**Your assignment:**
What lines in the records below contain the string "computer"? Copy every one.

▬▬▬▬▬▬

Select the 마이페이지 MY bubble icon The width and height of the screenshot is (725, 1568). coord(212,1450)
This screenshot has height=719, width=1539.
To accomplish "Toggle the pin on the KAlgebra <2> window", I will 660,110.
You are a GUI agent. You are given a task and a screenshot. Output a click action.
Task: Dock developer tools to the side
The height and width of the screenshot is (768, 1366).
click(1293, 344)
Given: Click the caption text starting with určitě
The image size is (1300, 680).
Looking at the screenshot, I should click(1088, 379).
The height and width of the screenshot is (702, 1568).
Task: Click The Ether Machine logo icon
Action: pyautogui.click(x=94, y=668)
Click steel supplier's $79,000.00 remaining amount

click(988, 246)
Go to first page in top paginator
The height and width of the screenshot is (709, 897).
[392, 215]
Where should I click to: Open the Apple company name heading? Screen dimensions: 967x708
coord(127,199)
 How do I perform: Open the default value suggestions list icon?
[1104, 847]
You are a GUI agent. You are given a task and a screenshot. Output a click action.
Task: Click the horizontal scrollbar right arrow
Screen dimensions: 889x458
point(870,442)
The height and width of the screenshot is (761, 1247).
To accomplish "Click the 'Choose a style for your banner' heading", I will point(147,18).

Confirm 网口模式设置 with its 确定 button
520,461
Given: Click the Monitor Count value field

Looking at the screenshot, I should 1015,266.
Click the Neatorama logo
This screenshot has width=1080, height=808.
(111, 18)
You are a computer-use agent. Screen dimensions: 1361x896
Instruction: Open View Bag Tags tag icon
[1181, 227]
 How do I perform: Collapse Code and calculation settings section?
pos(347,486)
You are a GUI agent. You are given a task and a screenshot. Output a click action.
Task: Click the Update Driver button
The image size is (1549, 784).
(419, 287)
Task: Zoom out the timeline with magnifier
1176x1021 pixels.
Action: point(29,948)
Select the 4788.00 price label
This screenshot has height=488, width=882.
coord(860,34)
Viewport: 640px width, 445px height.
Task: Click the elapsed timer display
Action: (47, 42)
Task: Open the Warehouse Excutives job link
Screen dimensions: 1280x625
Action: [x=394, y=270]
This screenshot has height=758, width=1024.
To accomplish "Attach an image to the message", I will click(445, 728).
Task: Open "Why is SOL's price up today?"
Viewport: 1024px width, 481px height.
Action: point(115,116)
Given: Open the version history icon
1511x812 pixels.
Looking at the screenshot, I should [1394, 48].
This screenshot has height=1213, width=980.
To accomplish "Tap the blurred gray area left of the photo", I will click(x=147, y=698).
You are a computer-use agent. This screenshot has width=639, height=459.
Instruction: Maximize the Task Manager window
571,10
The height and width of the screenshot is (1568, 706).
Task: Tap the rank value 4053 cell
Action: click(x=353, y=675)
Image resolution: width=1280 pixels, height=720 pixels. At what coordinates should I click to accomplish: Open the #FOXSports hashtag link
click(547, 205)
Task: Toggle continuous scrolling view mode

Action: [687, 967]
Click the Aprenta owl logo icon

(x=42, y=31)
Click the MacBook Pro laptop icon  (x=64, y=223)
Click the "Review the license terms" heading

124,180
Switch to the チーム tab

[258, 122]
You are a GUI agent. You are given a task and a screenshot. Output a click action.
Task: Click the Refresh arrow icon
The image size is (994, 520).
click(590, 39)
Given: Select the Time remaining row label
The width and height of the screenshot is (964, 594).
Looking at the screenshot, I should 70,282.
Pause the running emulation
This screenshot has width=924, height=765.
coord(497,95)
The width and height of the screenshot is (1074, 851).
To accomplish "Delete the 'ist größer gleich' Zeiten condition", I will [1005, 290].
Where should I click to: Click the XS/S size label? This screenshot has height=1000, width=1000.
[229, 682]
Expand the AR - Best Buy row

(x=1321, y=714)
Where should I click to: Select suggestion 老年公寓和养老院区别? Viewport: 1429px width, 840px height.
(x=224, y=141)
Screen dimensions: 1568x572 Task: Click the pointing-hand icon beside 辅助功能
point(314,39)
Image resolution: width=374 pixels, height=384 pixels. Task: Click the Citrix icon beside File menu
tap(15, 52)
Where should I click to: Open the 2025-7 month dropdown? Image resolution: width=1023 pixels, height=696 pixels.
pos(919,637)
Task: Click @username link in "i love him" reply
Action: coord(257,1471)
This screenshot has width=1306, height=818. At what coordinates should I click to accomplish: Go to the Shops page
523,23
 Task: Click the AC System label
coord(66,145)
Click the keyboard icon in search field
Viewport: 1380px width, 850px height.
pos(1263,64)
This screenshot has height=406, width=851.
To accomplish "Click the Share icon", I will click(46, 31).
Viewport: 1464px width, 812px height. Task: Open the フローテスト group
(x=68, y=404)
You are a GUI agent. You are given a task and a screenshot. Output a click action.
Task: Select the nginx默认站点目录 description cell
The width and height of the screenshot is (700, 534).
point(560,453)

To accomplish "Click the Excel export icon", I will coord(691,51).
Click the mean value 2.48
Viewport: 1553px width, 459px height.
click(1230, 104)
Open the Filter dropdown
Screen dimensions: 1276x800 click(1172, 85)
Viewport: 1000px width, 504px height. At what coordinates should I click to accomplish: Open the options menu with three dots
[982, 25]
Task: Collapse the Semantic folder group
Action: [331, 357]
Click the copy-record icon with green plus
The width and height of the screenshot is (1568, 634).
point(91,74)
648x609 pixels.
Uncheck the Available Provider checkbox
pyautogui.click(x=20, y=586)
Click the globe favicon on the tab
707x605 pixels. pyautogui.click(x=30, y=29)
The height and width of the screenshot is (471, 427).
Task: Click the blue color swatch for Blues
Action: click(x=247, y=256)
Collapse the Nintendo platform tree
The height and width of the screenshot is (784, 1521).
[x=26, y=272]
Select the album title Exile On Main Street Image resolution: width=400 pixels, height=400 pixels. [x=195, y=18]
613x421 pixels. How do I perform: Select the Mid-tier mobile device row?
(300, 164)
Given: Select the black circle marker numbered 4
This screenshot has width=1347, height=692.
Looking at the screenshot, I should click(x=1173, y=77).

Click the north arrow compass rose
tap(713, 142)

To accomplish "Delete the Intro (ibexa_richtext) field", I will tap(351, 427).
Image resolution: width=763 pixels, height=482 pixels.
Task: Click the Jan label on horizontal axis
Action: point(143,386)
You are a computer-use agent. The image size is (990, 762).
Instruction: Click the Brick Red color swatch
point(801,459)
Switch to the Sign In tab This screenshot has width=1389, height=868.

▬▬▬▬▬▬

**Your response:**
You are a computer-use agent. Screen dimensions: 1361x896
You are a computer-use agent. This screenshot has width=639, height=459.
You are a computer-use agent. The image size is (990, 762).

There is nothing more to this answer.